--- Work to be completed ---
Continue the tutorial on Sesame's Conversational Speech Model, which comes before the listing, picking up right after its final sentence.

------ Reading passage ------

Tutorial

An Overview of Sesame’s Conversational Speech Model

Published on April 12, 2025

AI/ML

An Overview of Sesame’s Conversational Speech Model

Introduction

Widespread voice interfaces have the potential to drastically impact how we interact with technology. The issue is that these voice models are not yet efficient or intelligent enough to be seamlessly integrated with our devices. An effective voice model needs to be able to understand context, handle ambiguity, and pick up subtle nuances in tone while also responding timely and appropriately.

Where are we now?

While traditional voice pipelines, where we have a speech-to-text (STT) model followed by a Large Language Model (LLM) and a text-to-speech (TTS) model, are capable of generating increasingly natural responses, they often come with latency challenges and are limited in their context, making sustained natural conversation difficult.
In a previous article, we explored various TTS models including F5-TTS, Kokoro TTS, Spark TTS, and Sesame CSM, highlighting their capabilities and limitations across multilingual speech generation and voice cloning. This article will take a closer look at Sesame CSM, with a step-by-step implementation guide for deploying the model on a DigitalOcean GPU Droplet.

Sesame CSM

Sesame seeks to solve the gap in high quality conversational models with their Conversational Speech Model (CSM), which aims to generate more natural and contextually appropriate speech by considering the history of the conversation.

Sesame intends to achieve “voice presence” which means factoring in various aspects of effective communication into their models such as emotional intelligence, timing, pauses, interruptions, emphasis, tone, style, consistency, etc.

While Sesame acknowledges that they haven’t quite achieved voice presence, we’re very excited about their potential to drastically improve the landscape of speech models. Their demo involves two voices Maya and Miles, developed by fine-tuning their base model for friendliness and expressivity. We encourage you to check out their demo.
demo

Primer on Audio Tokenization

One method for processing audio with transformer models involves converting continuous audio waveforms into sequences of discrete tokens using audio tokenizers. This transformation allows transformer architectures, which traditionally work with discrete data, to effectively model and generate audio content.

Traditionally, there are two types of audio tokens: semantic tokens, which are speaker-invariant and capture meaning, and acoustic tokens, which are fine-grained acoustic encodings often generated from Residual Vector Quantization (RVQ).

Residual Vector Quantization

Vector Quantization (VQ) is a data compression technique initially used in signal processing and later also in machine learning to approximate high-dimensional vectors using a smaller, finite set of representative vectors known as codewords, which are stored in a structure called a codebook. RVQ builds upon the foundation of VQ by employing a multi-stage quantization process. Instead of using a single codebook, RVQ utilizes a series of codebooks, where each codebook iteratively quantizes the residual error, which is the difference between the original vector and the approximation obtained from the previous stage.

RVQ methods suffer from a significant delay issue due to their sequential codebook processing. With N codebooks, it takes N forward passes before the first audio chunk can be decoded, making them impractical for real-time applications despite being acceptable in offline contexts like audiobooks.

------ Exercise data ------

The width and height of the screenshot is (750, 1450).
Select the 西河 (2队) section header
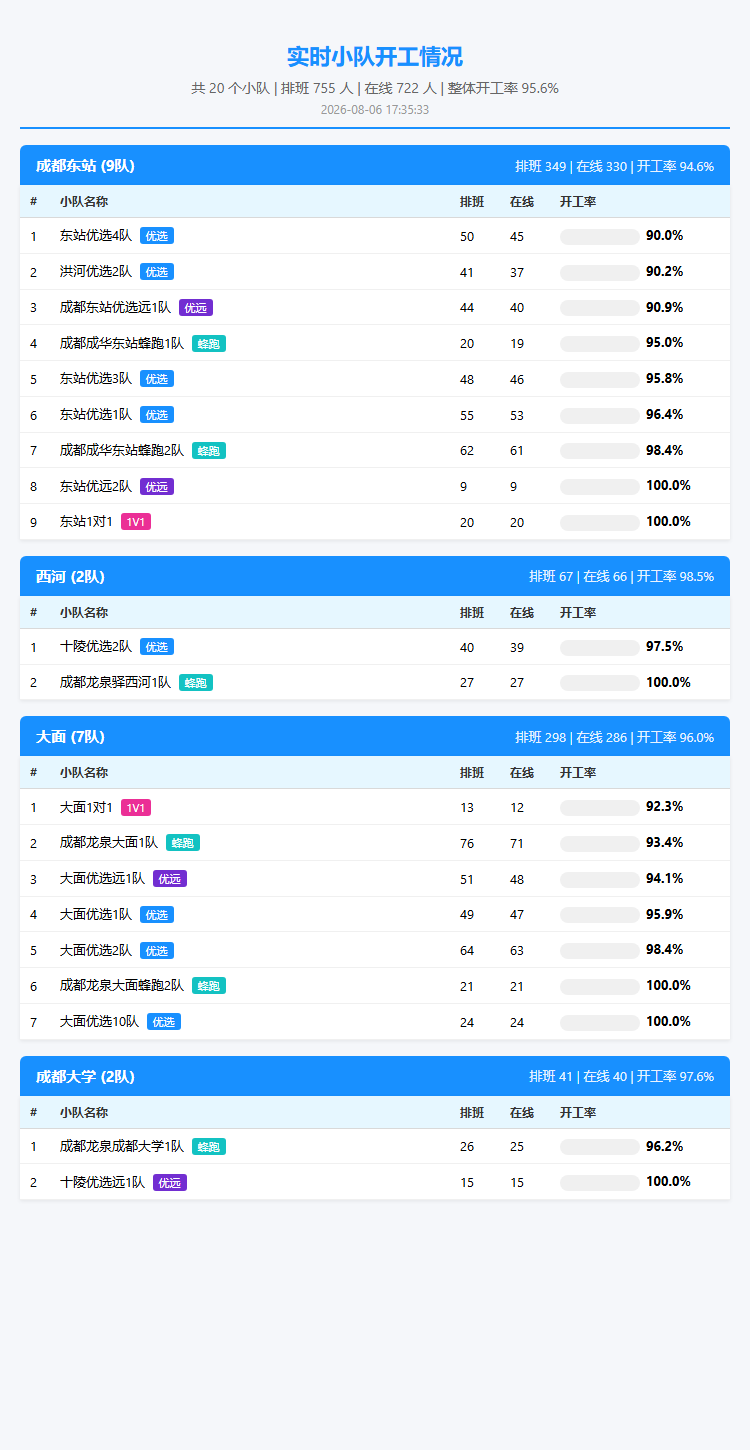click(x=375, y=576)
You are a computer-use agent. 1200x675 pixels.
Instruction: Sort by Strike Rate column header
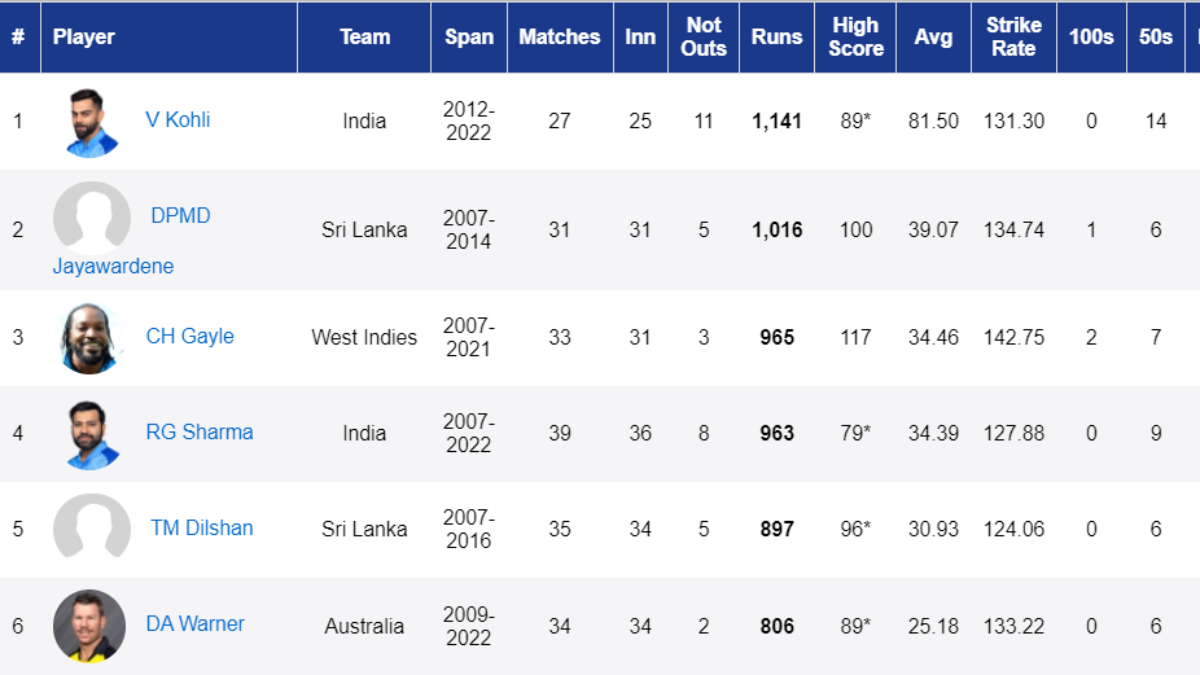click(1013, 37)
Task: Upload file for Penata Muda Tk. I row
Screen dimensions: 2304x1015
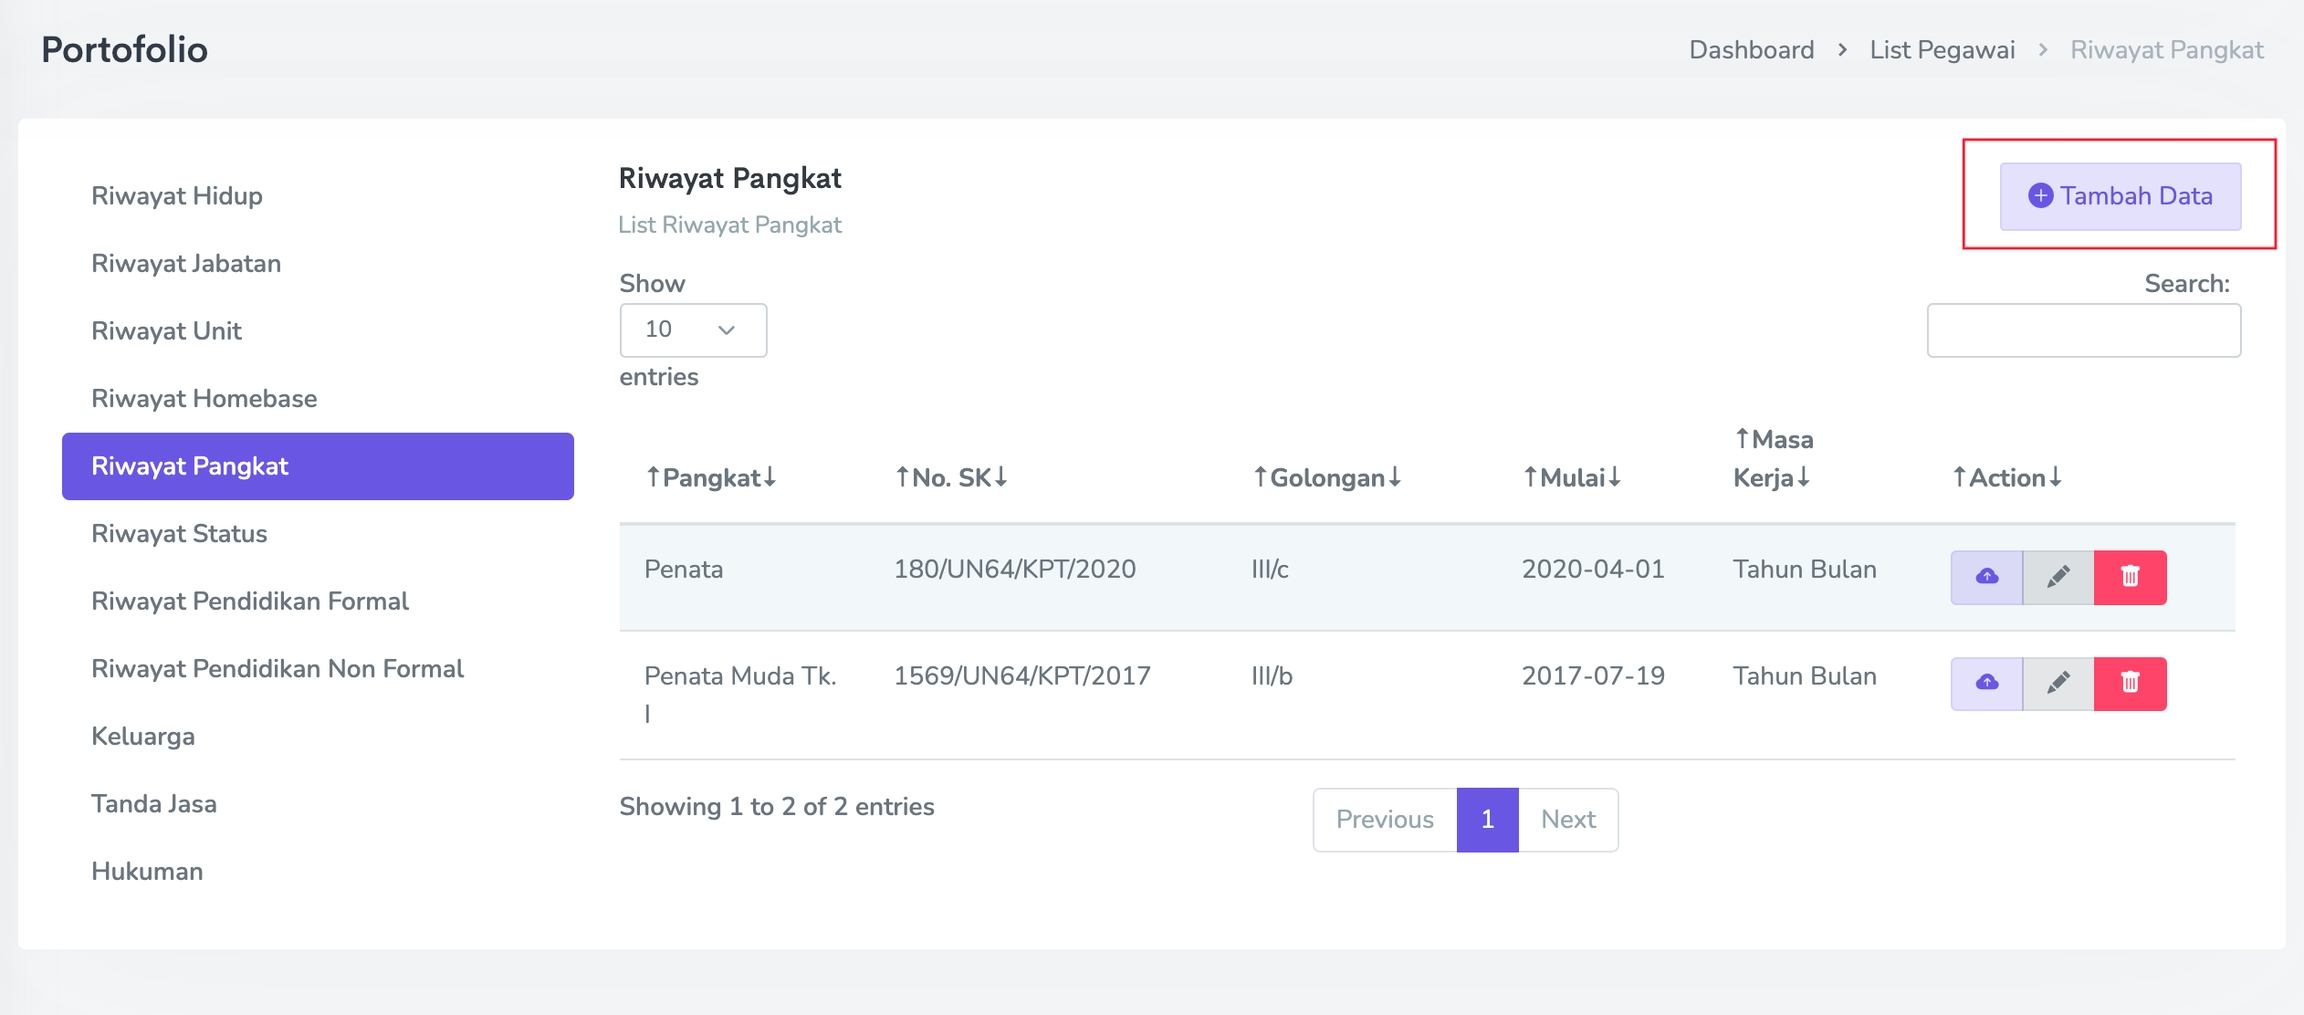Action: [x=1986, y=683]
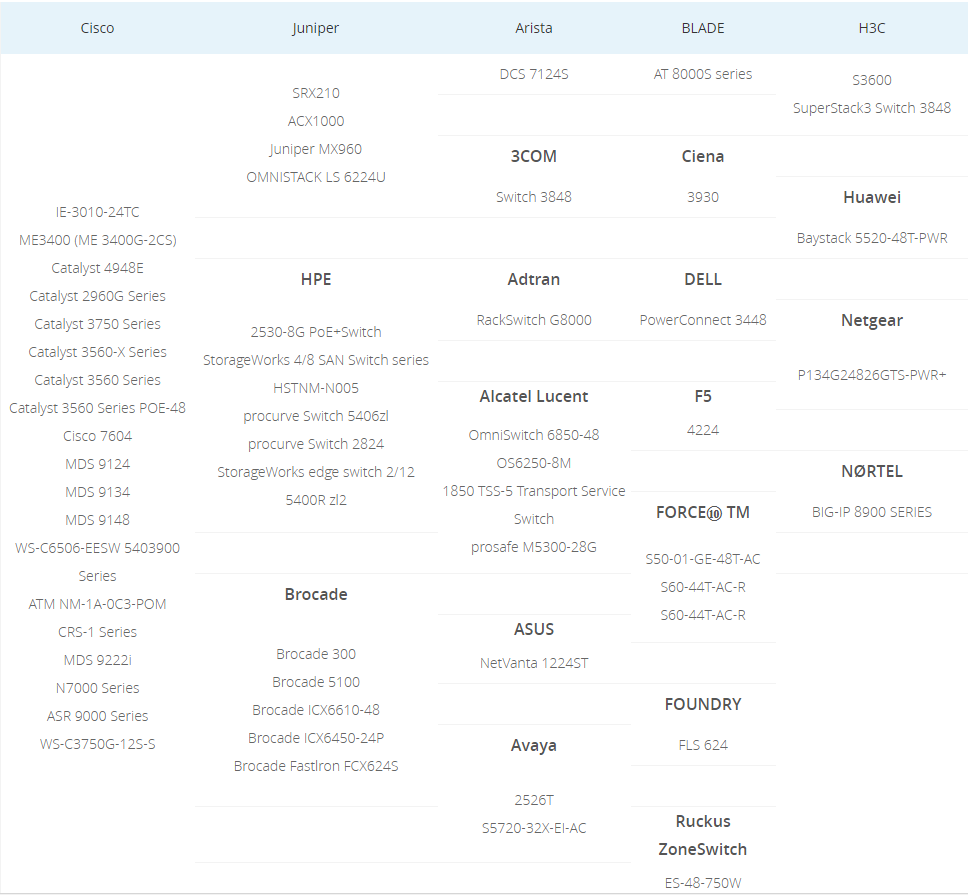Select the DCS 7124S entry
This screenshot has width=968, height=895.
point(533,74)
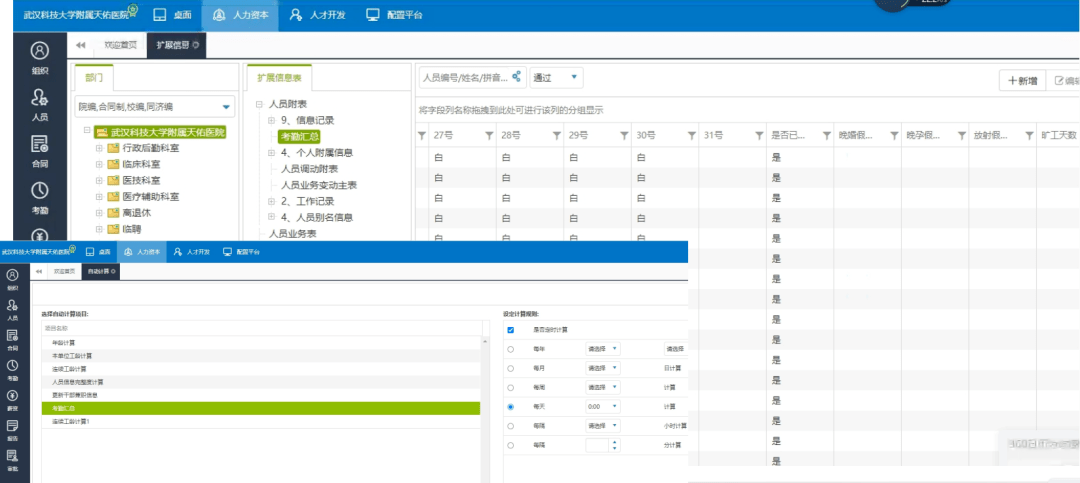Click the filter icon on 27号 column
This screenshot has height=483, width=1080.
pos(422,135)
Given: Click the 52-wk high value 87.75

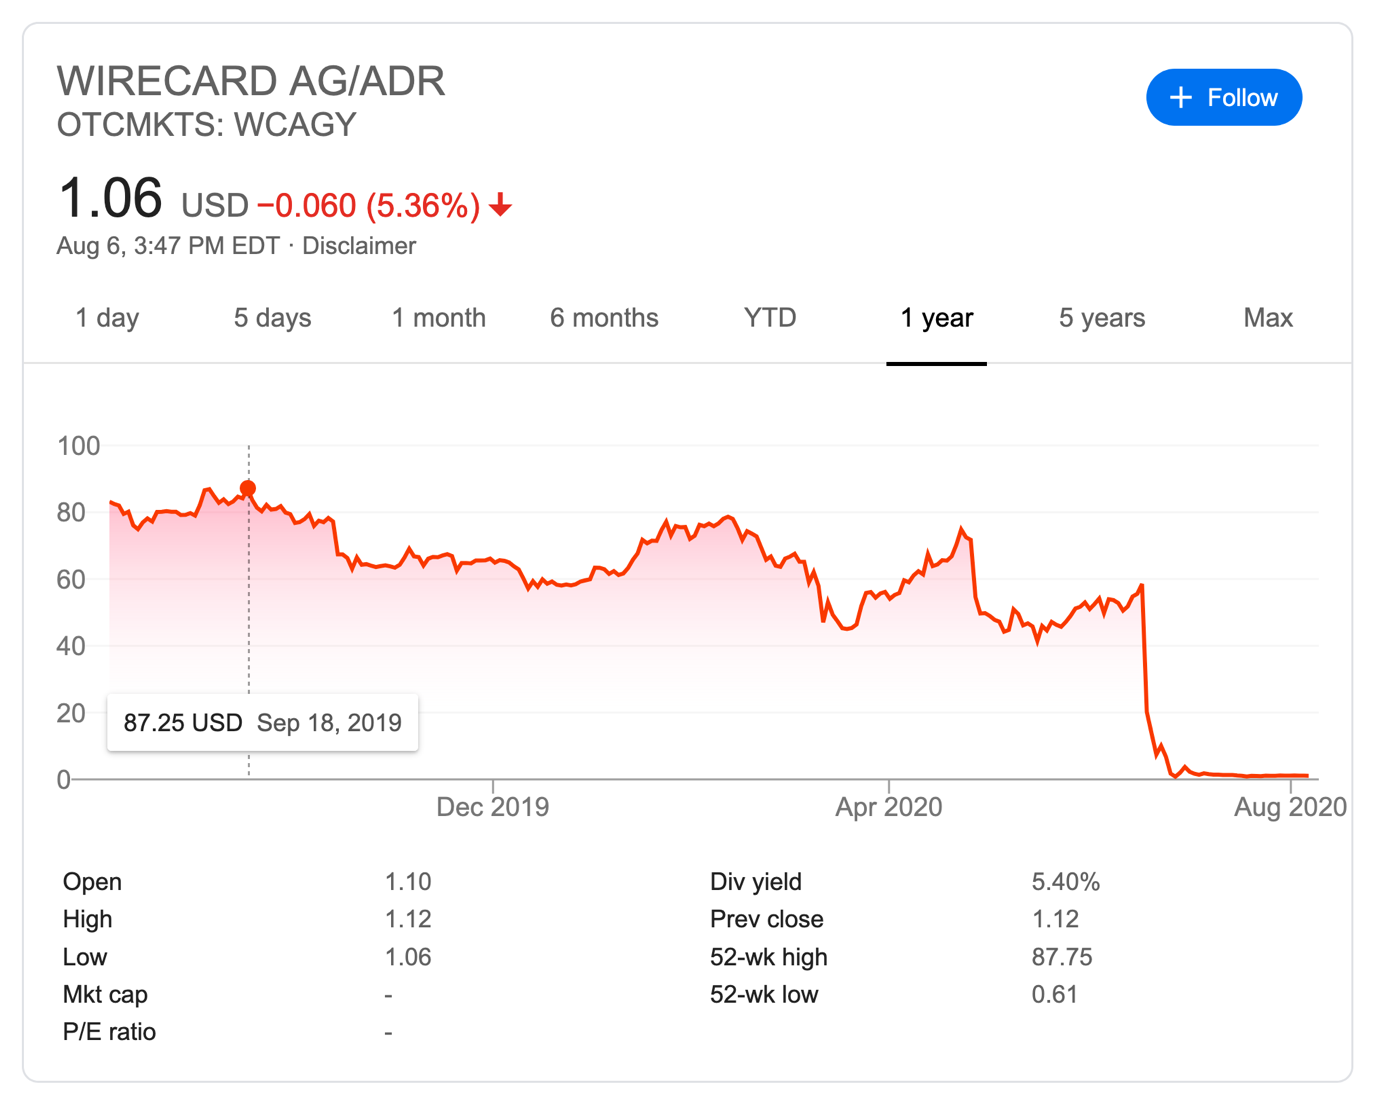Looking at the screenshot, I should [x=1062, y=957].
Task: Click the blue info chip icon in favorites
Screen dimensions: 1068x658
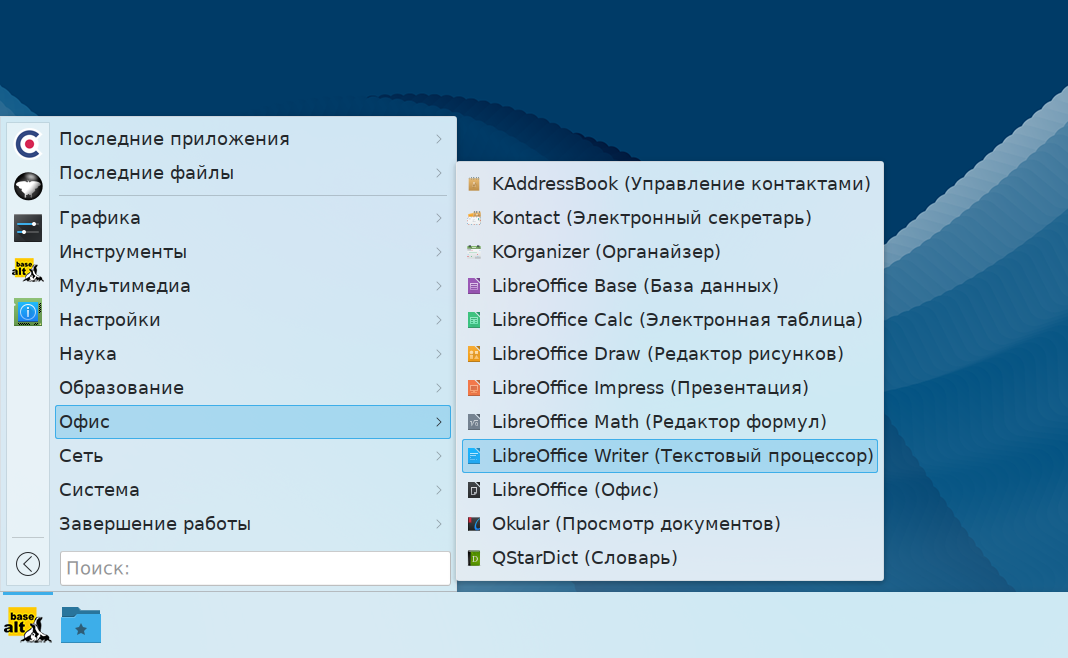Action: pos(28,312)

------

--- Response to this exercise ---
CSM Model Architecture

Sesame CSM is an end-to-end multimodal text and speech model comprised of two autoregressive transformers: a multimodal backbone and an audio decoder. Both of these transformers are variants of the Llama architecture.

Since CSM is a transformer-based architecture, it requires tokens for processing. Sesame uses a Llama tokenizer for generating text tokens and a split-RVQ tokenizer (Mimi) for producing one semantic codebook and N – 1 acoustic codebooks per frame at 12.5 Hz.

The figure below depicts the split-RVQ tokenizer which was also used in Moshi: a speech-text foundation model for real-time dialogue mimi

During inference, the multimodal backbone is sequentially fed interleaved text and audio tokens.

Sesame faces training challenges due to high memory demands. Its audio decoder processes batches of B (batch size) × S (sequence length) and N (number of RVQ codebook levels) autoregressively, slowing training and limiting scalability.

To address this, Sesame uses compute amortization to reduce memory usage while maintaining full RVQ codebook fidelity. Specifically, the audio decoder is trained on a random 1/16 subset of frames, while the zeroth codebook is updated on every frame, achieving this efficiency without any noticeable loss in performance. compute

Try it yourself

Sesame is releasing an open-source base generation model that hasn’t been fine-tuned for any specific voice. While the current model only supports one language, Sesame plans to expand language support to over 20 languages in future releases. The models will be open-sourced under the Apache 2.0 license.

Feel free to try out the current model in their Hugging Face space or access their code on GitHub.

Implementing the model on a DigitalOcean GPU Droplet

Begin by setting up a DigitalOcean GPU Droplet, select AI/ML and choose the NVIDA H100 option ai-ml droplet

Furthermore, you will need access to the models which can be obtained from the model’s HuggingFace page. model permission

Additionally, a Hugging Face Token is necessary to run this model, which can be obtained from the Hugging Face Access Token page. Note that you may need to create a Hugging Face account.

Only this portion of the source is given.